**Data for this task:**
------------------------
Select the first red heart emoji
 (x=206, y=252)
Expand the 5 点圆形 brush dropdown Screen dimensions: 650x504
------------------------
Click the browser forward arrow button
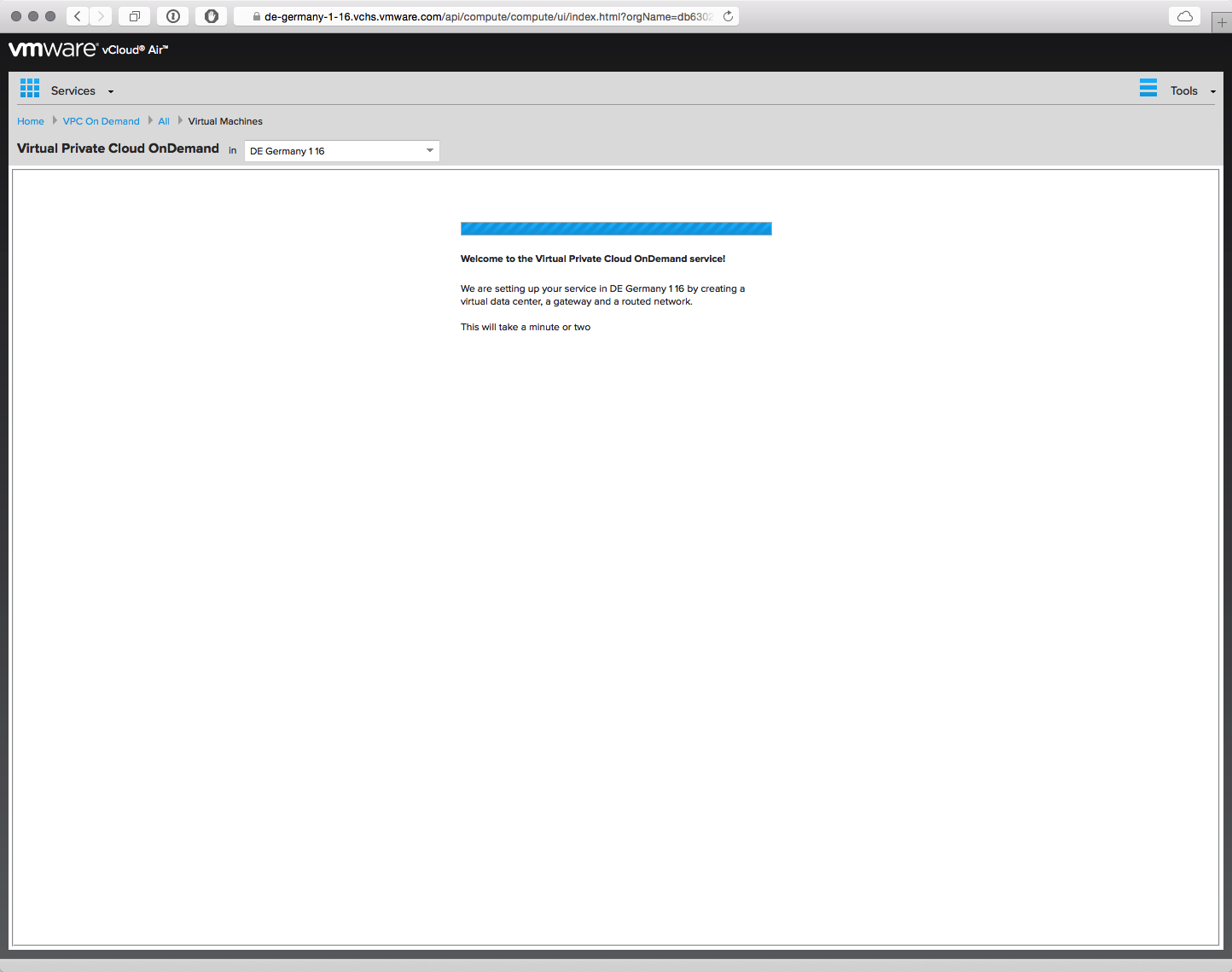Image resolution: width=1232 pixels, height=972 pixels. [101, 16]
------------------------
**Exercise brief:** Using the entries above, return exactly the lines from the line with "Select the first red heart emoji" to the line with "Expand the 5", counting both of those lines.

**Result for this task:**
Select the first red heart emoji
 (x=206, y=252)
Expand the 5 点圆形 brush dropdown Screen dimensions: 650x504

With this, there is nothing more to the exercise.